2011-01-13 Thread Bill Hoffman

On 1/13/2011 4:49 PM, Nick Kledzik wrote:

On Jan 13, 2011, at 12:41 PM, Bill Hoffman wrote:

This is because Xcode provides no way to order static libraries as
far as I can tell, or to repeat them.   Also, no way to depend on a
static library or a file directly, forcing the makefile usage.
This may have changed, so, if you can so native Xcode projects that
can do the following we can change cmake:

- have a static library show up more than once on a link line

This is unnecessary.  Unlike most unix linkers, the Xcode linker
repeatedly iterators over all archives on the command line.  You
never need to add the same archive more than once on the command
line.

That was not true when I implemented this the first time.  We have a 
test in CMake that counts on library ordering and it failed.

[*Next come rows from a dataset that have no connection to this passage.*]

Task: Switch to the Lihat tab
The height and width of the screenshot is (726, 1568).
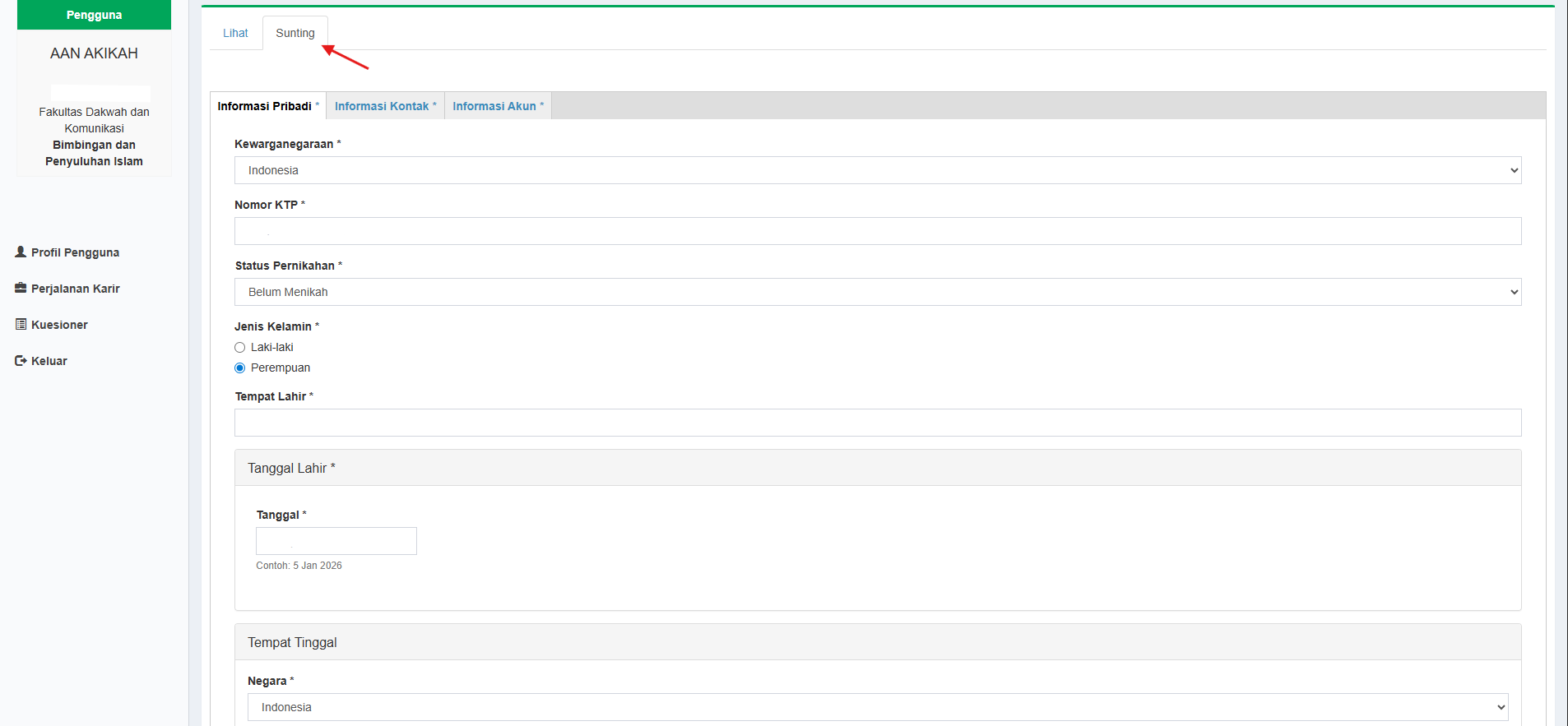Action: tap(235, 33)
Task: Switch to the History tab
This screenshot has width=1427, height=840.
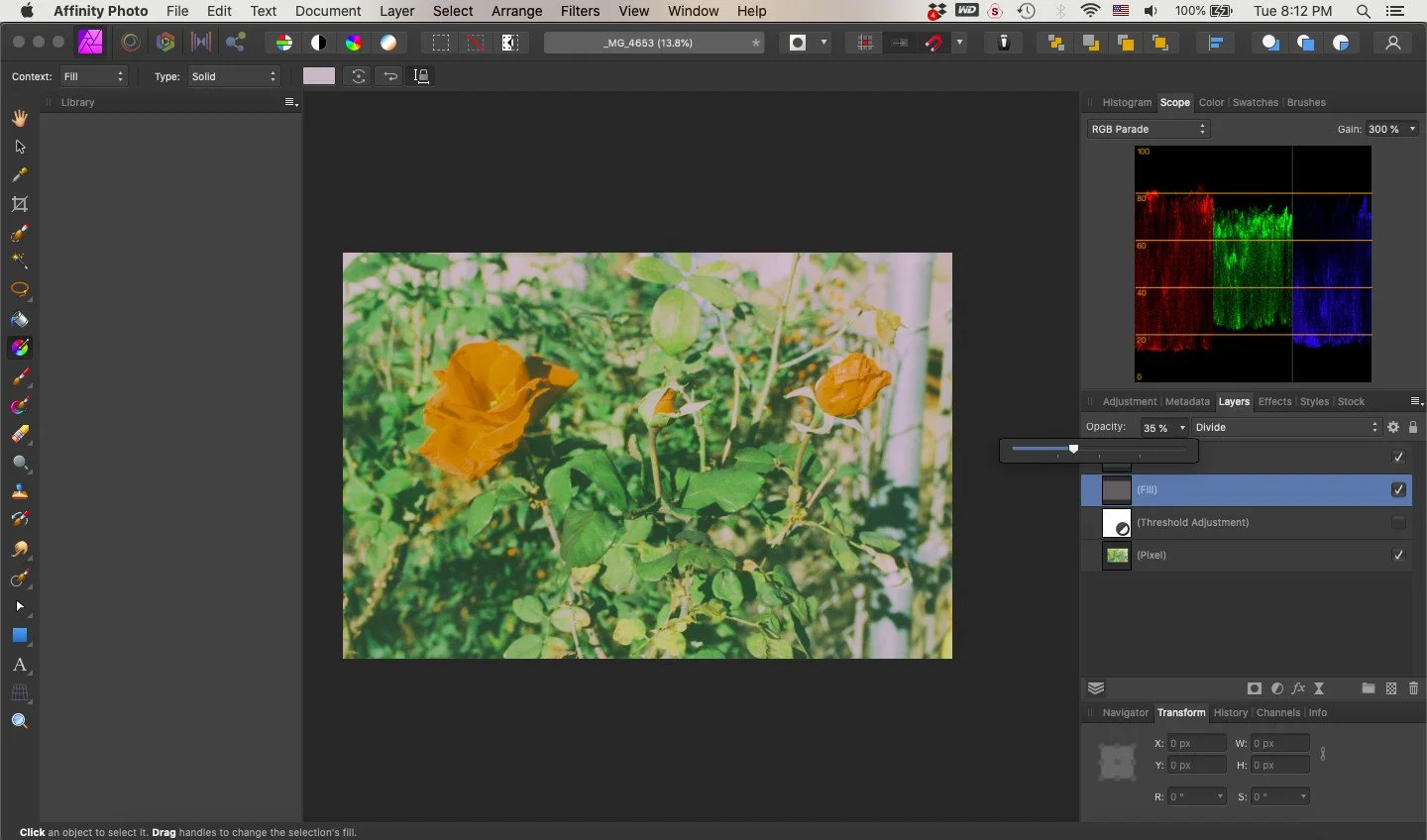Action: point(1230,712)
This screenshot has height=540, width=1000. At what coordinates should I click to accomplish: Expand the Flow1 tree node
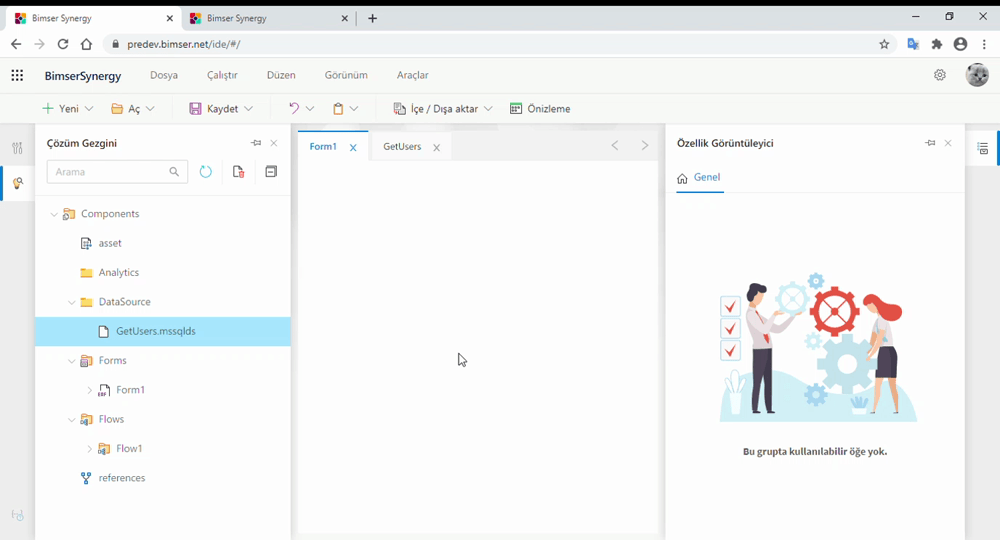click(x=89, y=449)
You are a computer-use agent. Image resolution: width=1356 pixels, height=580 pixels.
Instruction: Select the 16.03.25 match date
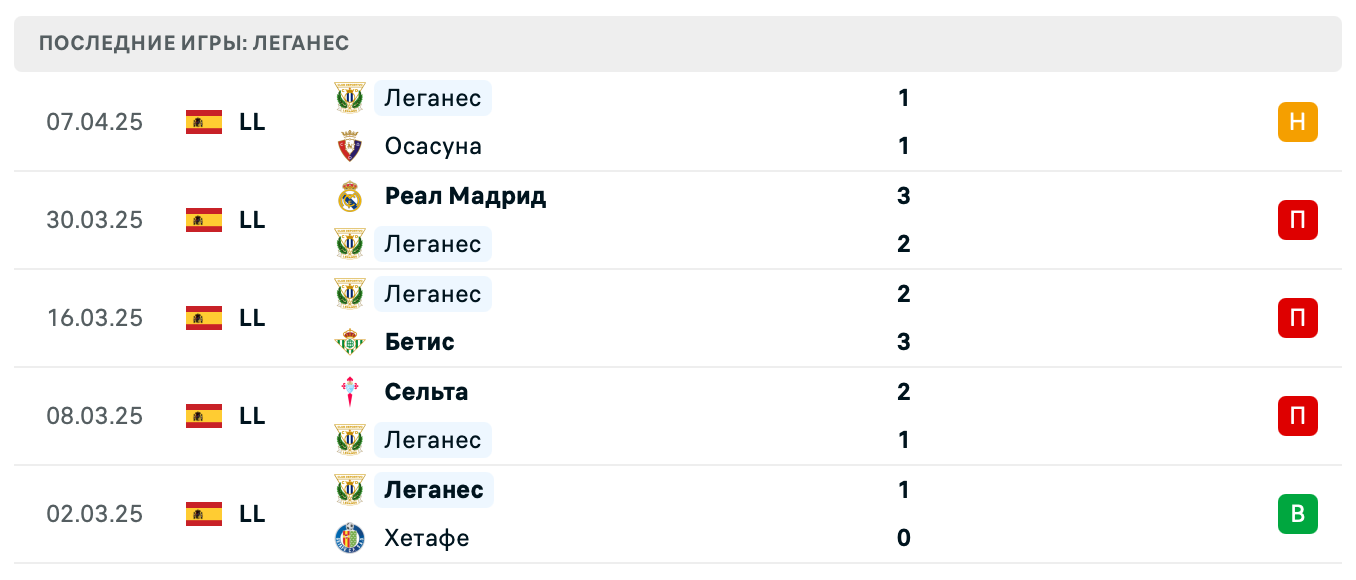click(x=95, y=318)
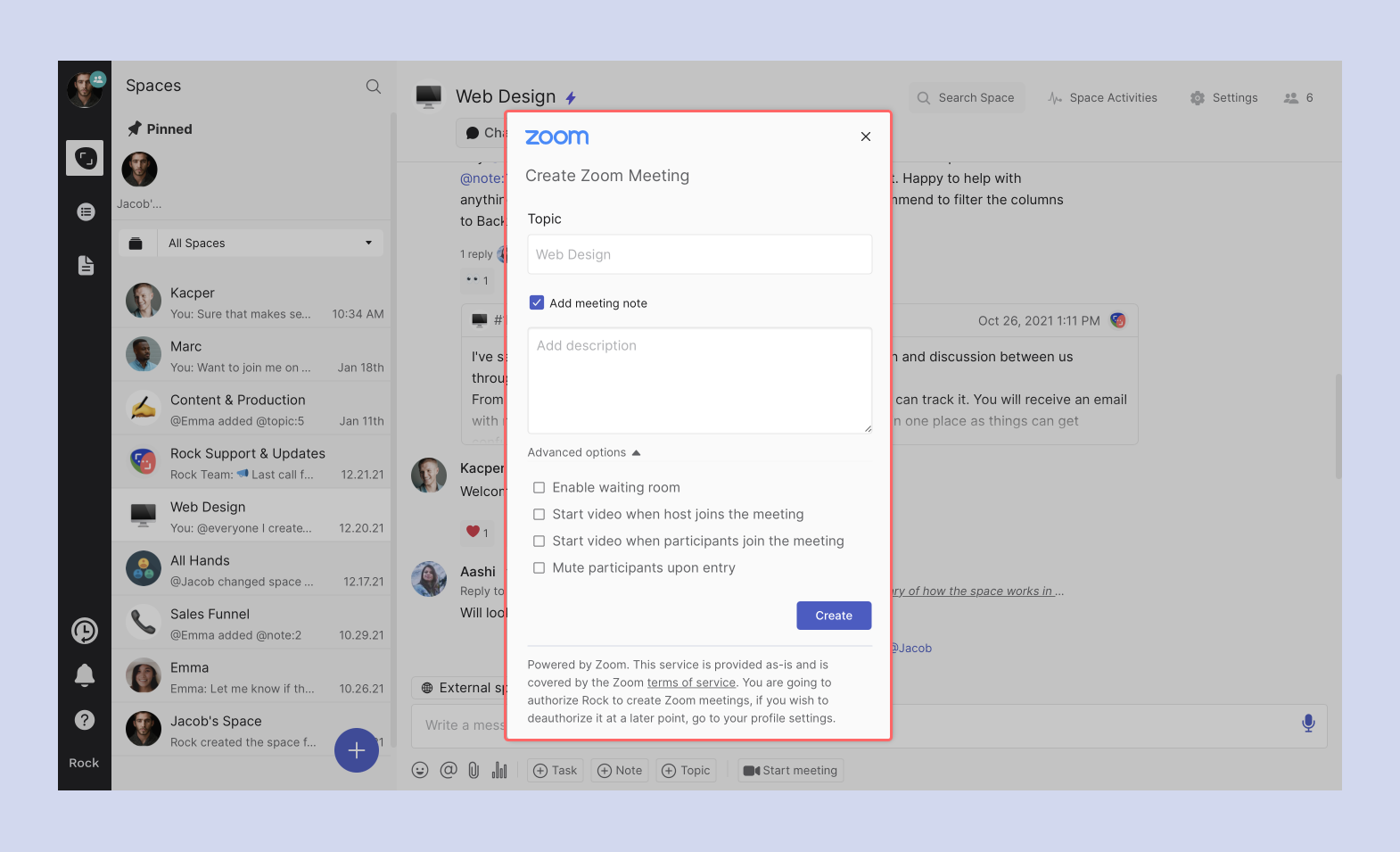Enable waiting room checkbox
1400x852 pixels.
pos(539,488)
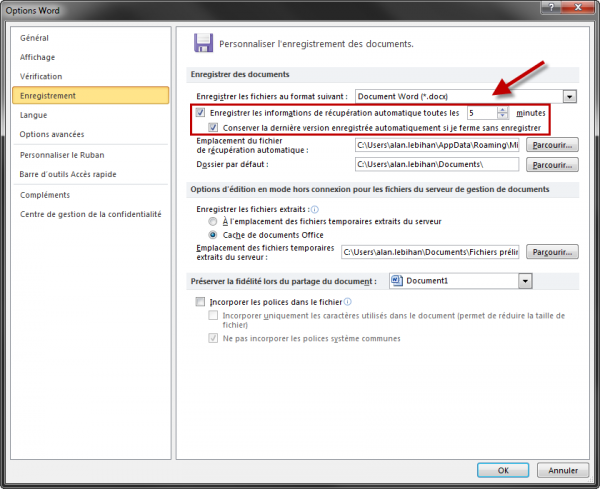Click the Word document icon beside Document1
The width and height of the screenshot is (600, 489).
(x=397, y=281)
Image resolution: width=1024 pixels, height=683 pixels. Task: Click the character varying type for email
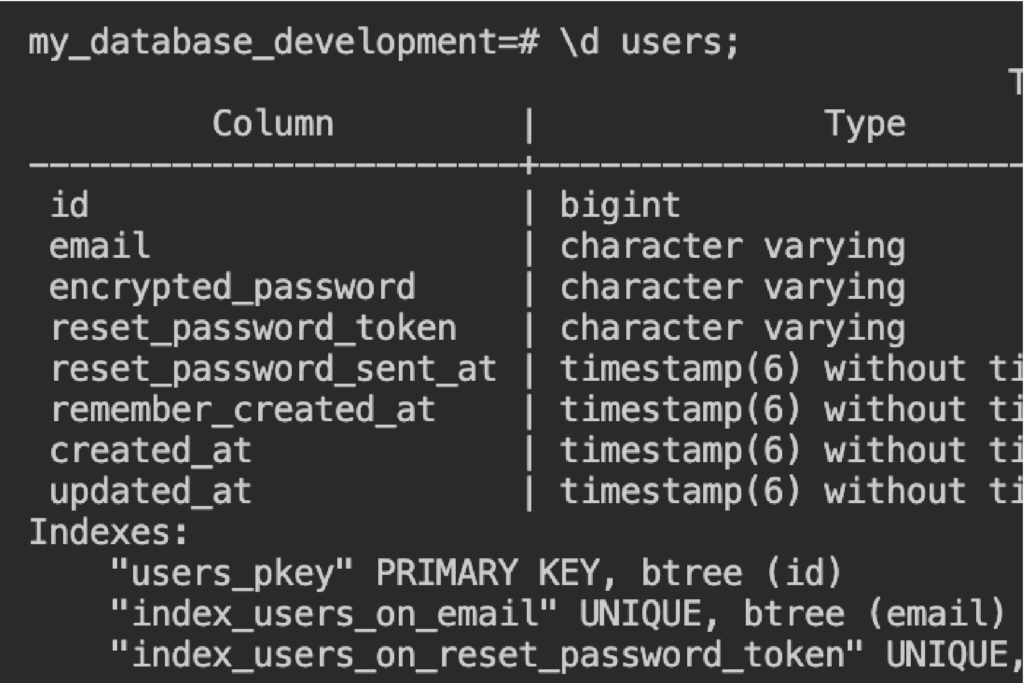(x=732, y=247)
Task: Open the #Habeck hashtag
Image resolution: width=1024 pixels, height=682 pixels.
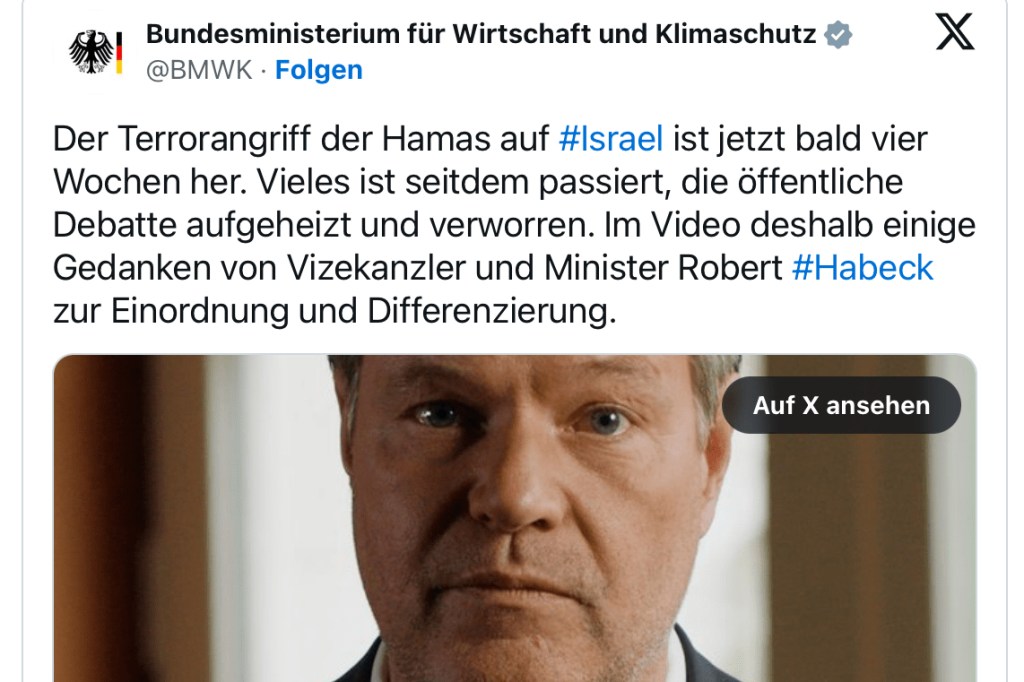Action: (863, 268)
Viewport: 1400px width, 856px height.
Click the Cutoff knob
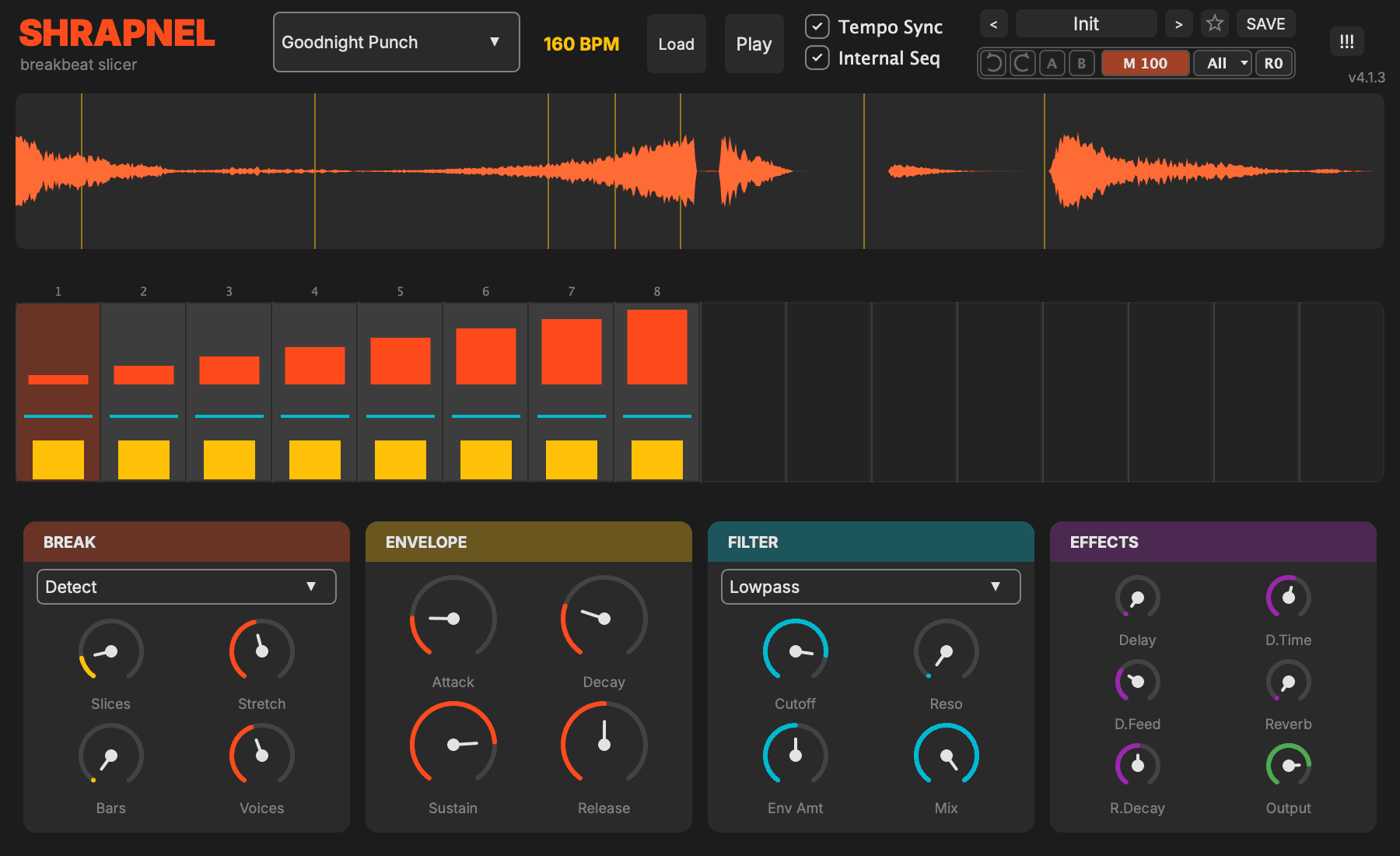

- be able to specify the order of static libraries on the link
line

The order that the libraries appear in the PBXFrameworksBuildPhase is
the order that they are passed to the linker.


OK, sounds good...



- be able to relink an executable when a static library that it
depends on is rebuilt.

This is normal behavior for the Xccde build system.  If one target
depends on the product of another target, the build system follows
the chain and builds everything needed for the target requested to be
built.


If you can get all the CMake tests to pass with these changes, I would 
be very happy to get rid of the extra stuff.  It may have changed, but 
when I first did the implementation, it was required to do it the way it 
is. That said, I have not revisited this stuff since Xcode 1.5, so 
things may have changed for the better.